Even when linear motion is required in applications, converting rotational motion to sliding motion is simple. Think about an escalator or a conveyor. Even though the motion is linear, it is powered by rollers powered by motors.
Ball bearings are one of the most widely used bearing classes. It comprises a row of balls that act as rolling elements. They are trapped between two metal annulus-shaped pieces. These metal pieces are referred to as races. The inner race is free to rotate, whereas the outer race is fixed.
Ball bearings have very low rolling friction but have a limited load-carrying capacity. This is due to the small contact area between the balls and the races. Aside from radial loads, they can support axial loads in both directions.
Deep Groove Ball Bearings
This is the most common type of ball bearing. A ring of balls trapped between the two races transmits the load and allows rotational motion between the two races. A retainer holds the balls in place.
They have very low rolling friction and are designed to be quiet and vibration-free. As a result, they are ideal for high-speed applications.
Angular Contact Ball Bearings
The inner and outer races of this ball bearing are displaced from each other along the bearing axis. This type is intended to withstand greater axial loads in both directions and radial loads.
The axial load can be transferred through the bearing to the housing due to the inner and outer races shift. This bearing is appropriate for applications requiring rigid axial guidance.
Self-Aligning Ball Bearings
This ball bearing type is resistant to shaft-to-housing misalignment caused by shaft deflection or mounting errors.
Like deep groove ball bearings, the inner ring is followed by two rows of balls and the outer ring. The outer ring is concave, which allows the inner ring to rearrange itself depending on the misalignment.
Thrust Ball Bearings
Thrust ball bearings are a type of ball bearing that is specifically designed for axial loads. They are incapable of withstanding radial loads.
Thrust ball bearings operate quietly and smoothly and can handle high-speed applications.
Bearings on Rollers
As load-carrying elements between the races, roller bearings use cylindrical rolling elements rather than balls. A roller is an element whose length is greater than its diameter (even if only slightly). They can withstand higher loads because they are in line contact with the inner and outer races (rather than point contact as with ball bearings).
Cylindrical Roller Bearings
These are the most basic of roller bearings. These bearings can withstand heavy radial loading and high speeds. They also have high stiffness, good axial load transmission, low friction, and long service life.
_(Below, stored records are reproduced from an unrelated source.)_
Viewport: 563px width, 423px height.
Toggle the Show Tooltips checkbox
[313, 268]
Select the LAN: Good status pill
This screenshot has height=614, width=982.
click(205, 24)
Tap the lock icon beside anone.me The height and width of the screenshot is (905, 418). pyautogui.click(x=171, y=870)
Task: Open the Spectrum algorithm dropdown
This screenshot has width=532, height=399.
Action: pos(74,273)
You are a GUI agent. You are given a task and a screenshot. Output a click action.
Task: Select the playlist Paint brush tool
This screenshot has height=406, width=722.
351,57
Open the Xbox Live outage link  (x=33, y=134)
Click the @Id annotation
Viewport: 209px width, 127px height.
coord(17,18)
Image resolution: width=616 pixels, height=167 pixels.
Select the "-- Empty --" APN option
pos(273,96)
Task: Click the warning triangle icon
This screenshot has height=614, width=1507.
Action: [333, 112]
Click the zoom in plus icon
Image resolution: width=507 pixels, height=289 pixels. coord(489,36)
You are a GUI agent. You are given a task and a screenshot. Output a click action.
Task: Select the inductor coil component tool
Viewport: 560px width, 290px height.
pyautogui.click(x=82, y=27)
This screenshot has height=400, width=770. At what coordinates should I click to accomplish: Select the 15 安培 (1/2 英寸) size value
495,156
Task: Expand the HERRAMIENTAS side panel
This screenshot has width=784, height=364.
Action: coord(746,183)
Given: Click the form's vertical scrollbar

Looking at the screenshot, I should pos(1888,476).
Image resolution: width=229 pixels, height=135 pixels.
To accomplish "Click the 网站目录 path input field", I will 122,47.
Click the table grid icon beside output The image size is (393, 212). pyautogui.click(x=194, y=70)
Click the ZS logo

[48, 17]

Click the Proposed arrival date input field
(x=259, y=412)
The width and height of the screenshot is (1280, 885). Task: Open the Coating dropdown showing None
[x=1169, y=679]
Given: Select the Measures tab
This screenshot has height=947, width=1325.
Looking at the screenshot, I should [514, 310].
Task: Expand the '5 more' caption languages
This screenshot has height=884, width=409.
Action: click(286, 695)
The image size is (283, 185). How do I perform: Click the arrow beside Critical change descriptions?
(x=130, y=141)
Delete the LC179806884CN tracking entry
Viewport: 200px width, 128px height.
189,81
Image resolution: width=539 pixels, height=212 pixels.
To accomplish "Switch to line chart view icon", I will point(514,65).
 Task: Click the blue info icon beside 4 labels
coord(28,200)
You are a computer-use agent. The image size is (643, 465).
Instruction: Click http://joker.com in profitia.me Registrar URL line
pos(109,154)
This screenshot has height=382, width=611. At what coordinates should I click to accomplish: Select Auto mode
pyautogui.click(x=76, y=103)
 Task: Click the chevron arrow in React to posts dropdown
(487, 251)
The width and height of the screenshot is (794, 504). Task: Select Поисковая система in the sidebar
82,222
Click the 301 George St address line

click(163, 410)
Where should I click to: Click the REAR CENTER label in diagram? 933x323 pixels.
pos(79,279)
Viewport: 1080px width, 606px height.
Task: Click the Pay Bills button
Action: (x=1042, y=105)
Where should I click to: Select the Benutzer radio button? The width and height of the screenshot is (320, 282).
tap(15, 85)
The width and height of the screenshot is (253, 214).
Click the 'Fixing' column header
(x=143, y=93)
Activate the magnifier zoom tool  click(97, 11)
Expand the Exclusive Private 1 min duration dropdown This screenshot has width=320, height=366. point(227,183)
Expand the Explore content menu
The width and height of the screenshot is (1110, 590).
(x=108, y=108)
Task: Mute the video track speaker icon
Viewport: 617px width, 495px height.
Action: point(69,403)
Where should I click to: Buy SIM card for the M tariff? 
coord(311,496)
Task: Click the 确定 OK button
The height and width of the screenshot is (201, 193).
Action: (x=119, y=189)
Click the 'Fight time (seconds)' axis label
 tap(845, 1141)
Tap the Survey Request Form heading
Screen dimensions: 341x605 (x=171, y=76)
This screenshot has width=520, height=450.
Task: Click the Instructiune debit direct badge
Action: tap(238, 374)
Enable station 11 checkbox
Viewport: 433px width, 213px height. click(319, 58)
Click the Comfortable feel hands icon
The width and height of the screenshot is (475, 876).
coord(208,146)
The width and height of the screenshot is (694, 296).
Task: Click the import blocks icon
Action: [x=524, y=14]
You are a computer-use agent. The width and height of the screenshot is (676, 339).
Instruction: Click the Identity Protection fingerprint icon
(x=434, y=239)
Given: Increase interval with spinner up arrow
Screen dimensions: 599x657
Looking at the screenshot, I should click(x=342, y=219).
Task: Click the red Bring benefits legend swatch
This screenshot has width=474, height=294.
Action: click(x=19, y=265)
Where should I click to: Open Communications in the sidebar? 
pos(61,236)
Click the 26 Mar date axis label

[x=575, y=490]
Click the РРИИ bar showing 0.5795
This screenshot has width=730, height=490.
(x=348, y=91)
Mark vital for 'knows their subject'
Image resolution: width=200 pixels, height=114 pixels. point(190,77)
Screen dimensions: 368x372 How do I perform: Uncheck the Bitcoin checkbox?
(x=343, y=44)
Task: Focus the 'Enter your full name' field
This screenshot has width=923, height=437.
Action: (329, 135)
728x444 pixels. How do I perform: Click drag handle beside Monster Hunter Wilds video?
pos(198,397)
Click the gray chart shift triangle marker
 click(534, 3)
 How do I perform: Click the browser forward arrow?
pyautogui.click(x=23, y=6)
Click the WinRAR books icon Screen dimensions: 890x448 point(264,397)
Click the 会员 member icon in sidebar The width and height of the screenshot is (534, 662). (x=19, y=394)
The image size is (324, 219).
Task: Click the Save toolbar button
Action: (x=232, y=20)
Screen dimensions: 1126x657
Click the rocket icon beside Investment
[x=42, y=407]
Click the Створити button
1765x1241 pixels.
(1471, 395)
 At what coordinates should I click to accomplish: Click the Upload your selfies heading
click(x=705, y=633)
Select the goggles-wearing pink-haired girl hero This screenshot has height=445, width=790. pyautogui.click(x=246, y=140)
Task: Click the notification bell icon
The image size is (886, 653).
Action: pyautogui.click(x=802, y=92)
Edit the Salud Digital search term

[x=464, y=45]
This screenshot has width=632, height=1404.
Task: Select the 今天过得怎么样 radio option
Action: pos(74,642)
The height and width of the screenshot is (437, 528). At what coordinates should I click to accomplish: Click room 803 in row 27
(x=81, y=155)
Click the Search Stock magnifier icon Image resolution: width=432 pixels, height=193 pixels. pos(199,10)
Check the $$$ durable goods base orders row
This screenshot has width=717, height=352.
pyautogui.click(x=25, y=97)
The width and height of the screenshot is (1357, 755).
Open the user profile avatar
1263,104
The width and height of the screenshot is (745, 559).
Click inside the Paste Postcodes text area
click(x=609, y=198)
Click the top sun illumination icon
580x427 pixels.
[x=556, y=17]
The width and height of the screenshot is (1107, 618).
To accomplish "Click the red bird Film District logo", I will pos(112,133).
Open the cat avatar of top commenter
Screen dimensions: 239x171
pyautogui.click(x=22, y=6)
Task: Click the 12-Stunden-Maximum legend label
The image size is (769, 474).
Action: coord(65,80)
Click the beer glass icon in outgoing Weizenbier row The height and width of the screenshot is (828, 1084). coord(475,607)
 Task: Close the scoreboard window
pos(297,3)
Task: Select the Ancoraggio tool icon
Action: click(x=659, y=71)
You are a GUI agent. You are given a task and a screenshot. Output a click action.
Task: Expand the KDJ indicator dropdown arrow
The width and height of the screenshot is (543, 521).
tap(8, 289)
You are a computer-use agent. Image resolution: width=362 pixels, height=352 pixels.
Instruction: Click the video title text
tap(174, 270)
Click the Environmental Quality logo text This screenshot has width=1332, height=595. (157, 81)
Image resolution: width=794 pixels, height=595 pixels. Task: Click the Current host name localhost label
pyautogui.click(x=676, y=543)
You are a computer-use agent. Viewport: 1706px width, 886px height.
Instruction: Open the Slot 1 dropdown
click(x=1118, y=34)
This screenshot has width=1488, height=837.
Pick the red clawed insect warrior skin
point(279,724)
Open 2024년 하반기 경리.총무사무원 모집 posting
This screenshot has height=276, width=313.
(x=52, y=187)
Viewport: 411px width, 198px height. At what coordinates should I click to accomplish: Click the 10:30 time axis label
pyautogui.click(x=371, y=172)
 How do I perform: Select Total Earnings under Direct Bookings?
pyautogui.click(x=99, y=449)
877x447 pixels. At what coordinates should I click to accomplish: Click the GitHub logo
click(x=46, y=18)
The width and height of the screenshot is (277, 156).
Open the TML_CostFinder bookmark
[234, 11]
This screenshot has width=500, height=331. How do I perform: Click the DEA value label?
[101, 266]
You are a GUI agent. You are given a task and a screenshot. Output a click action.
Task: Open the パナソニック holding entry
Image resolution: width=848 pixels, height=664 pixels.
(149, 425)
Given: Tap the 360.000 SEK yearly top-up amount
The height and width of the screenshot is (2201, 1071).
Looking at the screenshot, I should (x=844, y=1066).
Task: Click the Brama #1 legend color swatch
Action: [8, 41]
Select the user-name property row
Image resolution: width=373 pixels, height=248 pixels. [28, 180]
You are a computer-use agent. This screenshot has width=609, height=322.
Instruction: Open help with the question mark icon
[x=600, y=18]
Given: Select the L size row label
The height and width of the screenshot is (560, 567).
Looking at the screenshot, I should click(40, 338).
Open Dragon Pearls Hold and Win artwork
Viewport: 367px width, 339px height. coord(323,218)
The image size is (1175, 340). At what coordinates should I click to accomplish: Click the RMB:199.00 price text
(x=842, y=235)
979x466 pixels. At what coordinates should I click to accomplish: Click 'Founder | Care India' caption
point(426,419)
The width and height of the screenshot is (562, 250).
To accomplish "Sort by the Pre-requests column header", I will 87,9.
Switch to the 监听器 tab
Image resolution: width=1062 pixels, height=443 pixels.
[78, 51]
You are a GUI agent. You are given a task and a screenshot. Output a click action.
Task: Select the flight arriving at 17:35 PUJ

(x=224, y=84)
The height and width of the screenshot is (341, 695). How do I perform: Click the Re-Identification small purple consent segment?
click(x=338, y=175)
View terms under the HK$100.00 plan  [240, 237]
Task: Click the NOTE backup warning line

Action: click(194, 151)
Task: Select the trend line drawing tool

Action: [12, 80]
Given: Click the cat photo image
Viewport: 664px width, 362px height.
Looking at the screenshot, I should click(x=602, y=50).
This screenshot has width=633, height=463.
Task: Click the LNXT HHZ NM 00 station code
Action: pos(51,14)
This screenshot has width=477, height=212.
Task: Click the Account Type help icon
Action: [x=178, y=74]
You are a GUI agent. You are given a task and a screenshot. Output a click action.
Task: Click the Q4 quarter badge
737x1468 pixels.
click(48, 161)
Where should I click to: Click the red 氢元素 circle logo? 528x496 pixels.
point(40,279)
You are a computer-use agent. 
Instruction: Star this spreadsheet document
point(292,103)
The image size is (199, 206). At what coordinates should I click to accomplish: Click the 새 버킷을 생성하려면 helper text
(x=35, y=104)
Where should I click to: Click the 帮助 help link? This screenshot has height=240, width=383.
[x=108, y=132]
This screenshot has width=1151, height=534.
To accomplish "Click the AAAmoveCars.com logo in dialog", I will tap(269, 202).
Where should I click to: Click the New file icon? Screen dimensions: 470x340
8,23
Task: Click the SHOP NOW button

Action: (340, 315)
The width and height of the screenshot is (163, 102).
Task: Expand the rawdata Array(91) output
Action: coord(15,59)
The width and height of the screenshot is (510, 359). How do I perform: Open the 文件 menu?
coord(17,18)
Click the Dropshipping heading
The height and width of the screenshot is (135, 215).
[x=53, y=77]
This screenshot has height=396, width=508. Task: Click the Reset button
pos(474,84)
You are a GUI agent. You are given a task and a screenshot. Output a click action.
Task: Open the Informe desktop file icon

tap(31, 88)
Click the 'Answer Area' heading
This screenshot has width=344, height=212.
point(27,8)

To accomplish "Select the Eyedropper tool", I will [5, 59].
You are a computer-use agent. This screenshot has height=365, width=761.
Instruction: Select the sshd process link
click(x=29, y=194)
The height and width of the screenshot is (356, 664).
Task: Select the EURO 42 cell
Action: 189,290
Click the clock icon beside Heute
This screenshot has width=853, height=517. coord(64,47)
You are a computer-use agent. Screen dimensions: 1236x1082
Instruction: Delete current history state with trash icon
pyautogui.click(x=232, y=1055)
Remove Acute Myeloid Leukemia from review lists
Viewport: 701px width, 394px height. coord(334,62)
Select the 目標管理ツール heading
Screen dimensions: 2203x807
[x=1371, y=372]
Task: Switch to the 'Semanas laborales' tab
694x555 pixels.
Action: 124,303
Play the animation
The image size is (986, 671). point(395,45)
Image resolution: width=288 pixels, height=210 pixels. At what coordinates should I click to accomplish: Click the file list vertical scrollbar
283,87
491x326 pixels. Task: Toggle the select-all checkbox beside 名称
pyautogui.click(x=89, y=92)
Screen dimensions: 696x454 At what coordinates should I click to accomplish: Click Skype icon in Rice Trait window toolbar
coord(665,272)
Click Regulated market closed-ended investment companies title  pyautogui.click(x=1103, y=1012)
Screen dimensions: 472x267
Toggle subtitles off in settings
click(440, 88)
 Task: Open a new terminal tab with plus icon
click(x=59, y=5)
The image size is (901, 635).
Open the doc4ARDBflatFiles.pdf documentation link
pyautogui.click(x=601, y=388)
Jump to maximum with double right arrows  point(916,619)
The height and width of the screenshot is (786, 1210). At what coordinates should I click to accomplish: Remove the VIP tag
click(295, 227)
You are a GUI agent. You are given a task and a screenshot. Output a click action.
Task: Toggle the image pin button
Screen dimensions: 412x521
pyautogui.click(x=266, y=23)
The load capacity can be increased even further by removing the cages or retainers typically used to hold the cylindrical rollers in place. This allows for the addition of more rollers to carry the load.
Applications of Bearing
- Aviation Cargo System
- Actuators for Aerospace Wings
- Card Readers and ATMs
- Blenders for commercial use.
- Dental Hand Instruments
- Motors powered by electricity
Benefits of Bearings
- Friction resistance and power consumption are low, mechanical efficiency is high, and it is simple to start.
- Size standardization, interchangeability, ease of installation and disassembly, and repairability
- The structure is more compact, the weight is lighter, and the axial size is smaller.
- High precision, high load capacity, and long service life.
- Some bearings are capable of automatic heart adjustment.
- It is suitable for mass production, has stable and reliable quality, and has a high production efficiency.
- Because the transmission’s friction torque is much lower than the fluid dynamic pressure bearing, the friction temperature rises, and the power consumption is low.
- The axial size is smaller than that of a conventional fluid dynamic bearing.
- Radial and thrust loads can be carried simultaneously.
- The unique bearing design can achieve excellent performance over a wide load-velocity range.